Wreath making is one of the great pleasures of the holiday season. Relative to other holiday decor projects, a wreath is small. A 30″ wreath will amply fill the space on a front door. A 30 ” diameter evergreen wreath can be decorated with all kinds of materials. A collection of pine cones or wood bits can be displayed on a wreath. Greens from the garden can be added to a purchased wreath. A wreath is a very personal expression, and anything from the garden that adds to that personality will make the end result all the more interesting. Green and beefy is a great base from which to start.
What happens next is up to you. White pine cones from the yard, a particularly interesting branch, a dried stem or leaf, a leftover hank of jute twine-you get the idea. Though the garden is in a dormant stage right now, there are so many beautiful bits waiting to be collected. In my yard, I have hellebore leaves, rose hips, dried fern fronds, boxwood, dry magnolia leaves, dry hydrangeas, arborvitae, rhododendron leaves, dogwood twigs, wisps of grass-you get the idea. In my garage at work I have boxes of other bits-stray pine cones, leftover stems of eucalyptus, random strands of string, leftover moss, wood plant stakes, sticks, and kraft packing materials. None of them are so swell on their own, but in concert with other like materials, something beautiful may emerge.
I will admit that I am a fan of birds in wreaths. Corn husk birds. Feathered birds. felted birds. Stick birds. What I like so much about them are their eyes-their expressions. Those birds looking back at me from their perch in the wreath is to me a symbol of gardening. Making eye contact with nature is what gardeners do. This wreath-chopped up birch branches, canola berries, bark wire, pine cones-and the birds.
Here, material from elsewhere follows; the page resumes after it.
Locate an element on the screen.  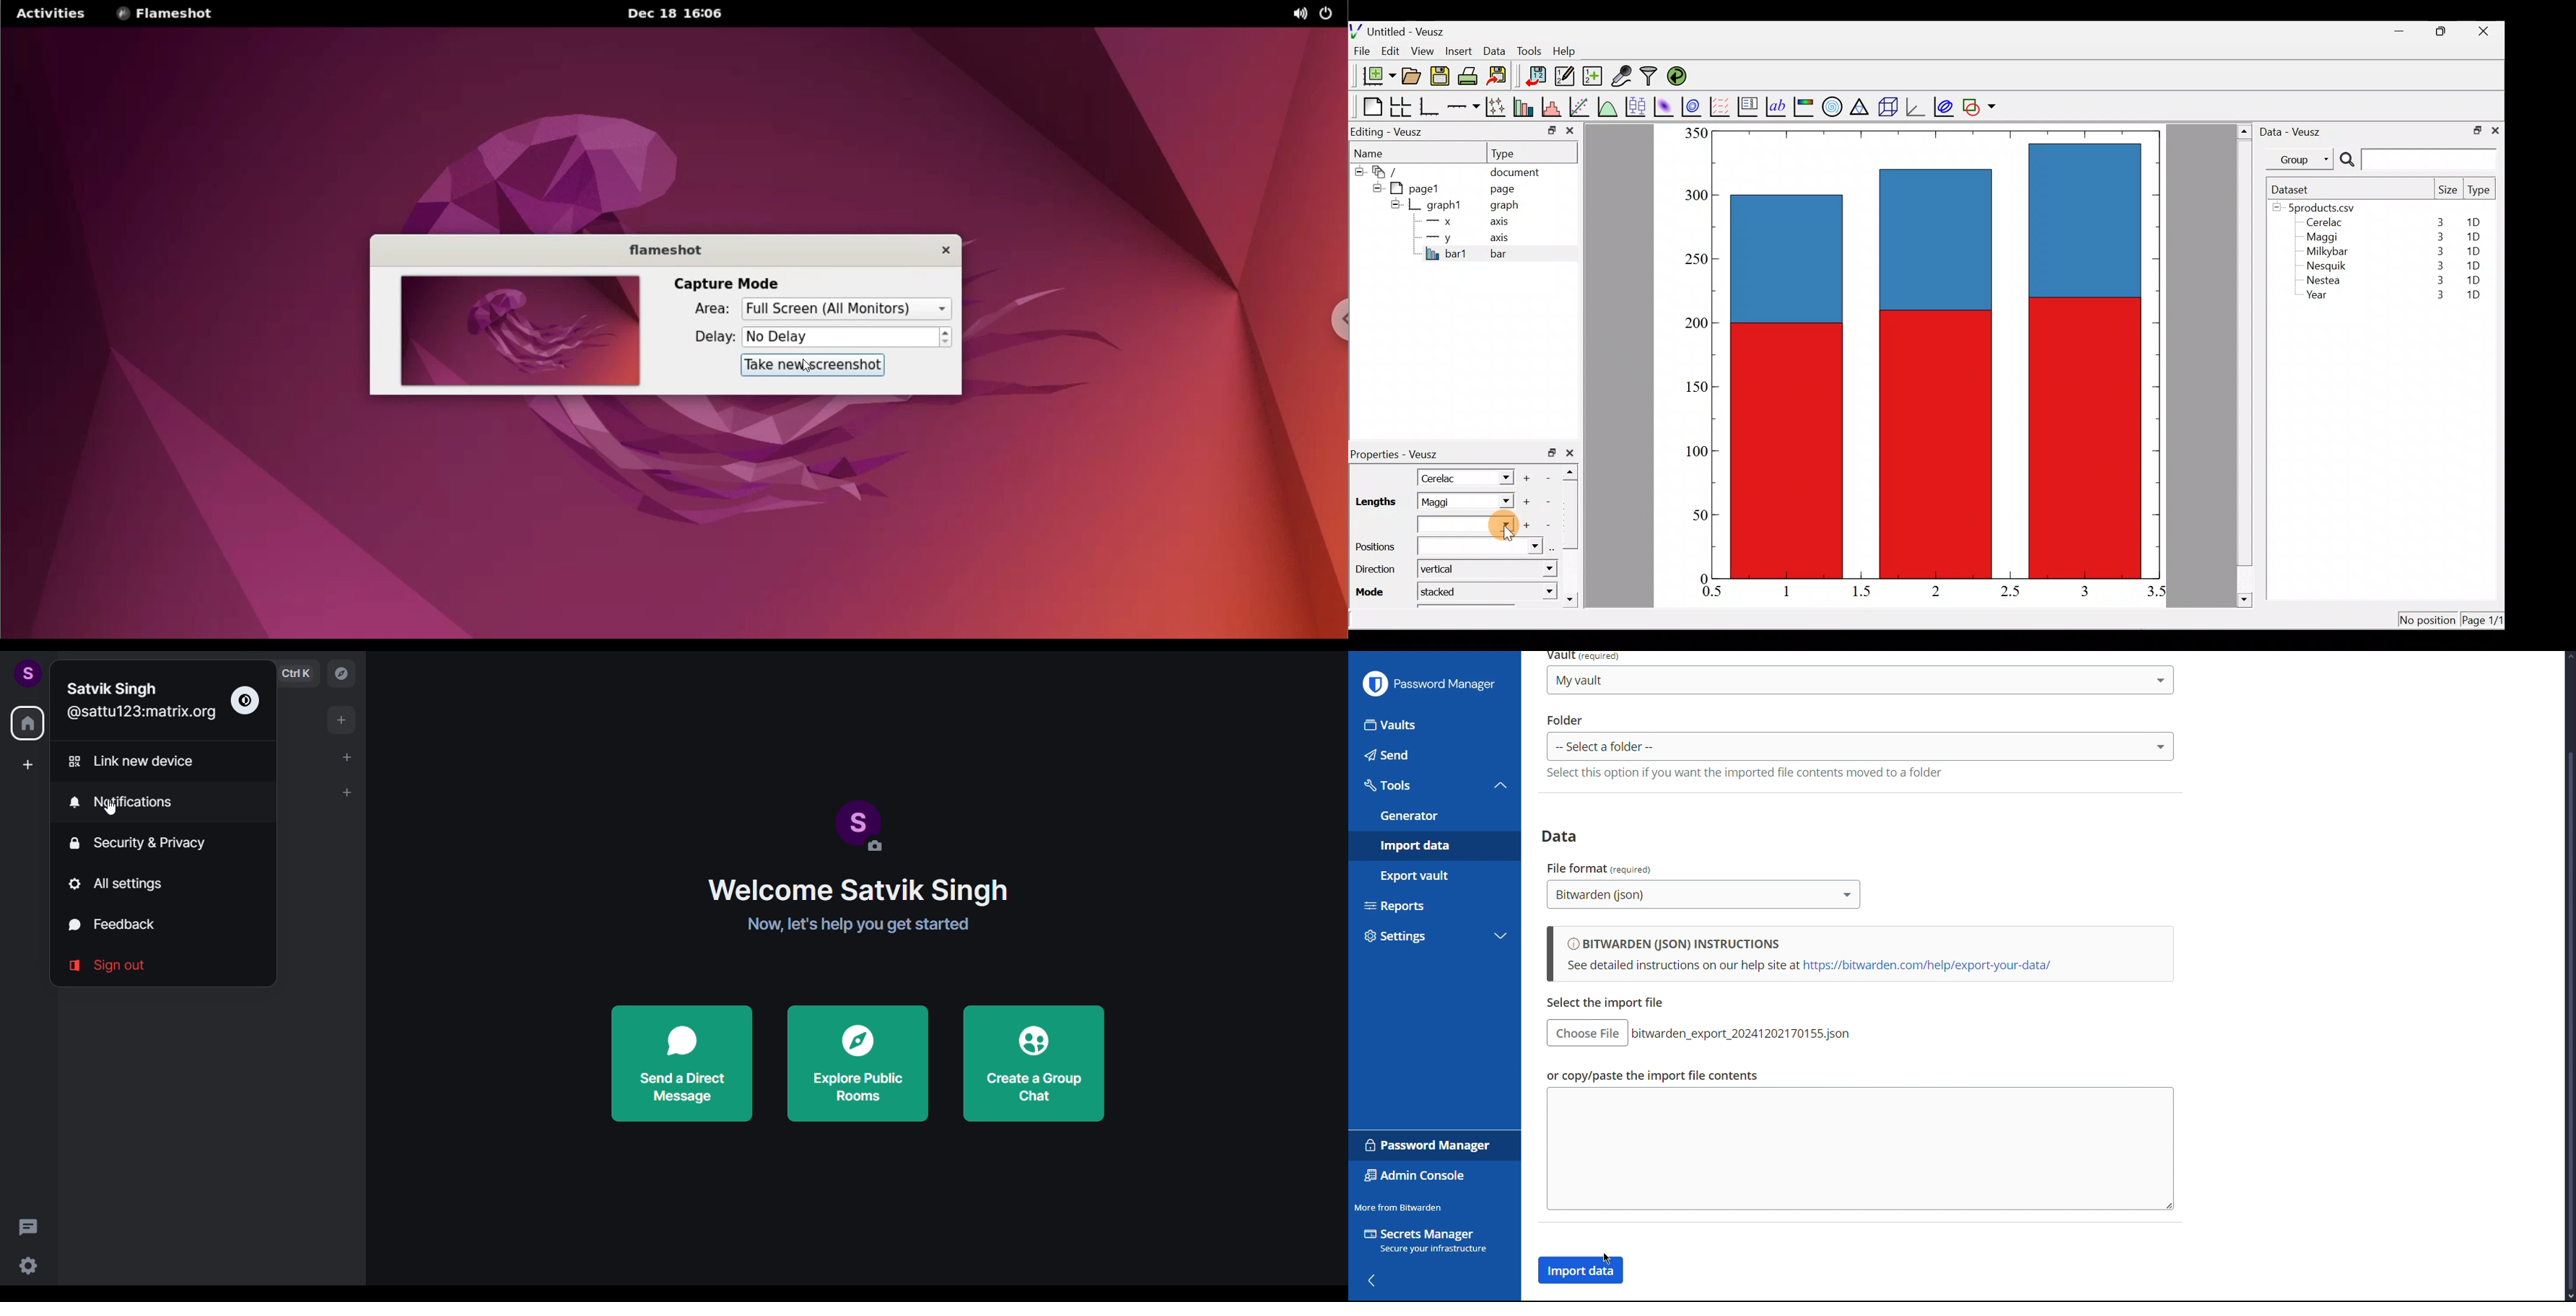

I have a client for whom I make close to 20 wreaths-she sends them to friends and family for Christmas. I like the assignment. It gets me in the wreath making mood. Meaning that I set up my work space, I cover it with all sorts of materials. I also am sure I have wire, and florist’s picks. Materials that are too heavy to glue directly to a wreath need an attachment vehicle-a pick. I like some materials to float off of the wreath surface. I pick these materials too. Fresh twigs I wire up in bunches, and wire yet again to the wreath frame
Wreaths that I make for clients has every element wired in or glued. I use a professional grade glue gun with a type of glue that never lets loose. Be so careful with a glue gun. That melted glue can produce really nasty burns-I speak from experience. I keep a glass of cold water on my worktable. The moment I feel heat, I quench. At home, I stuff my materials in. Should they fall out in a storm, I can make repairs. The wreaths that go out tomorrow to California, Vermont, Maryland and Florida have been glued up, and will be zip tied into the floor of their boxes.
A wreath holiday wreath is the size of a dollhouse. Make sure the scale of your materials look comfortable with the scale of your wreath. I buy handmade wreaths from my local farmers market. If you are in my area, Dan Prielipp is a regular exhibitor at the Oakland County Farmers Market. His wreaths are fresh, and exuberant. They are rarely perfectly round, but any green holiday item can be tamed with your pruners, should you feel the need.
Once I start this wreath project, I rely on Detroit Garden Works to provide me with special materials. In January, Rob and I will shop for materials for the 2014 holiday season. Those little bits that are perfect for wreaths will be on my list.
There are those gardeners that hang a wreath on their front door every season. I am not one of them. I save all of my energy for the wreath I will hang at home for the holidays. The winter. Making that once a year wreath in December does me a world of good. Welcoming my company at the front door with a remembrance of the garden is my idea of saying hello.
Little holiday projects can have enormous impact. What you hang on your front door for the holidays should express your own special point of view about nature. A wreath might provide a display venue for a year’s worth of collecting from the garden. This wreath features a bracket fungus from a tree in my tree lawn. Though the tree was dangerously rotted, and had to be cut down, I saved this. Though I was shocked at the loss of the tree, I was pleased to place this remnant of the story in a wreath.